私たちの時代の「無宗教」と「無思想」(「日本リベラリズムの本義」序説)

石田衣良「空は、今日も、青いか?(12)世界に100人の神様がいるなら」

◇またまた『R25』隔週連載エセーをネタにしつつ、表題の件を考える。今回の一文は、7・7ロンドン同時爆破テロと、その前後にもやむことのないイラクでの自爆テロについて。『世界がもし100人の村だったら』と同じように、世界中の小学校で「世界には100人の神様がいて、私たちが信じているのも、そのうちのひとりにすぎません」と教えられたら…、という夢を語る話。
◇その内容はともかくとして、次のような一節が、日本人の宗教理解の一類型をとてもよく示しているので、引用してみる。

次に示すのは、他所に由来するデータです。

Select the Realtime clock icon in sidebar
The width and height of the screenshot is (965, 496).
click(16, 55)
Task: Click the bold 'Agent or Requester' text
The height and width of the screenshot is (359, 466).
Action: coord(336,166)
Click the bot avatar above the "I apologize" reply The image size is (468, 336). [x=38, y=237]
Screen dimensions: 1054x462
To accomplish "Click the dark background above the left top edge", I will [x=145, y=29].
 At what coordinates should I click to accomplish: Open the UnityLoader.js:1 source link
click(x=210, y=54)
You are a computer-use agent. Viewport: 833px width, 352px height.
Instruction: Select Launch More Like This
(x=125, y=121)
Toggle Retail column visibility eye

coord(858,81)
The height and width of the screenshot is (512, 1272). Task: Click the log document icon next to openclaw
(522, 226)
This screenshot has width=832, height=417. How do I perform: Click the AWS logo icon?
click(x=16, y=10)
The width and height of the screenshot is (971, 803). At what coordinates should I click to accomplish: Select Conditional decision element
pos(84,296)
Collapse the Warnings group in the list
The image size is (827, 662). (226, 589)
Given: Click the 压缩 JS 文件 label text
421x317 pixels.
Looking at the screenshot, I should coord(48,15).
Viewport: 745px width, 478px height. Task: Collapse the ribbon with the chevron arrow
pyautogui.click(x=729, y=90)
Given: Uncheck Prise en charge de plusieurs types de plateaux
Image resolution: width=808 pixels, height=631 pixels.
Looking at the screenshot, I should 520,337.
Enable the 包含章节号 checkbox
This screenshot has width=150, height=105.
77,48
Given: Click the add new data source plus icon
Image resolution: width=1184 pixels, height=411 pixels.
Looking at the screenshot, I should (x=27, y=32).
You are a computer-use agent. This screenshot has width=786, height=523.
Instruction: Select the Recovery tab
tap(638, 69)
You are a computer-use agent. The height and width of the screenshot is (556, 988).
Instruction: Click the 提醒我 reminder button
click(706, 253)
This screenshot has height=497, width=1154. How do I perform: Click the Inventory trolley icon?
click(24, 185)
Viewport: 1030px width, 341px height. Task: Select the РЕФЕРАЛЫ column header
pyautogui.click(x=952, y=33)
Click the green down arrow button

ぼくは多くの日本人といっしょで、無信仰無宗教無神論の人間である。さらにいえば、宗教など無用だと考える人間だ。人は死んでしまえば、一切無になる。それでいいのだと思っている。もし天国があるとしても、自爆テロの犯人や駐留米軍の戦死者がいるような場所なら、そちらも願いさげである。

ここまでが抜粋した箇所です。